Stock falls $1.34 as tax preparer’s partner stops refund loans

— Shares of Jackson Hewitt Tax Service Inc. fell 23 percent Thursday, the worst on the New York Stock Exchange, after its bank partner cut off funds for tax-refund loans.

Regulators ordered Santa Barbara Bank & Trust to stop providing money, which covered about 75 percent of Jackson Hewitt’s financial products program, according to a federal filing by the Parsippany, N.J.-based tax preparer.

Jackson Hewitt, the No. 2 tax preparer behind H & RBlock Inc., dropped $1.34 to close at $4.50 in New York Stock Exchange trading, and sold for as little as $4.30. The stock has fallen 71 percent this year.

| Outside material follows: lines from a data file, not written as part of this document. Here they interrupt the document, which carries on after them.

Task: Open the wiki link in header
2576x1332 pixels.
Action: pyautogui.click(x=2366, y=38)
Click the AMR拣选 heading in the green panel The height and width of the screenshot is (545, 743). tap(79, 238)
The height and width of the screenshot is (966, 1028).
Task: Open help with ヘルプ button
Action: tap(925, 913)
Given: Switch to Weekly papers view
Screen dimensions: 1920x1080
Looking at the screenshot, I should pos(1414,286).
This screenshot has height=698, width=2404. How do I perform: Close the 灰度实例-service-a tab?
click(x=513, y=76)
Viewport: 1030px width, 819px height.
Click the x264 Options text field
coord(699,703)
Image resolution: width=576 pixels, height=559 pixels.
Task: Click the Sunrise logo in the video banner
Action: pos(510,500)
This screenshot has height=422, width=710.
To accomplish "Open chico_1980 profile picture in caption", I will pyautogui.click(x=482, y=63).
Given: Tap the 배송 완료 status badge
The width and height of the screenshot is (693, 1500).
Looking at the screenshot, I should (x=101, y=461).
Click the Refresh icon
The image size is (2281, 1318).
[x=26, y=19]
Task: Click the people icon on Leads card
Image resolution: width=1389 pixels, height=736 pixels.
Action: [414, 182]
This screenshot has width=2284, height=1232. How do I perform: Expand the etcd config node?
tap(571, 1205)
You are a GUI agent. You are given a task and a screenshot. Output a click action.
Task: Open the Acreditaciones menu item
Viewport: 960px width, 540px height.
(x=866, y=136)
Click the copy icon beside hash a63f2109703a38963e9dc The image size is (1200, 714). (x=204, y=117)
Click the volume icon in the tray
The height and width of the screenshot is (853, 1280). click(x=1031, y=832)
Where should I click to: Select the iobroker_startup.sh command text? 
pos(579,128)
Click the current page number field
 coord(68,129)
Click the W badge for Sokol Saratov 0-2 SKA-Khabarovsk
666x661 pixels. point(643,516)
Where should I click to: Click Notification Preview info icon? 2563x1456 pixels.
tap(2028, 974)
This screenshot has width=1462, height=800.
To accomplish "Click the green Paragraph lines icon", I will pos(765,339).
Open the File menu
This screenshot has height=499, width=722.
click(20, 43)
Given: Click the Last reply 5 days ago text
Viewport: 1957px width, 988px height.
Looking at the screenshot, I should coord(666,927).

H&R Block shares rose 3.7 percent to $21.59.

Tax preparers are locked in a battle for customers, with Jackson Hewitt vowing earlier this month to regain market share from H&R Block. Firms attract clients with refund anticipation loans in which customers who need cash immediately can get a short term loan, typically lasting a few weeks, that’s based on the expected amount of their tax refund.

Jackson Hewitt, with 6,600 outlets and nearly 3 million clients, has been losing customers to Kansas City, Mo.-based H&R Block and Intuit Inc., which makes TurboTax software. It suspended its dividend in March and has hired Goldman Sachs Group Inc. to explore “strategic alternatives,” language that typically means a company may be sold.

Messages left with Jackson Hewitt spokesman Sheila Cort weren’t returned.

Consumer-advocacy groups have faulted refund anticipation loans for putting people deeper in debt and for high interest rates. The effective rates equal as much as 500 percent for a $300 loan over a 10-day repayment period, according to a study by the Consumer Federation of America and the National Consumer Law Center.

The Office of the Comptroller of the Currency told Santa Barbara Bank & Trust on Dec. 18 that the lender would not receive regulatory approval to originate refund-anticipation loans in 2010, according to a statement Thursday from the bank’s parent, Pacific Capital Bancorp. The bank signed a nonbinding letter of intent with a private equity firm to sell the tax business, the statement said.

“It will certainly lower our profitability,” said bank spokesman Tony Rossi. “The primary impetus is a desire on Pacific Capital’s part to return to its roots as a strictly community bank focused on supporting the economies of its local markets. The tax-refund loan business is a sort of niche business that falls outside of what would be considered core banking operations.”

Pacific Capital, the third biggest provider of tax-refund loans, received $180 million from the Treasury Department’s Troubled Asset Relief Program. Community groups criticized the bank for using government bailout money to make the “high-priced” refund-anticipation loans, the California Reinvestment Coalition said in a Jan. 8 statement.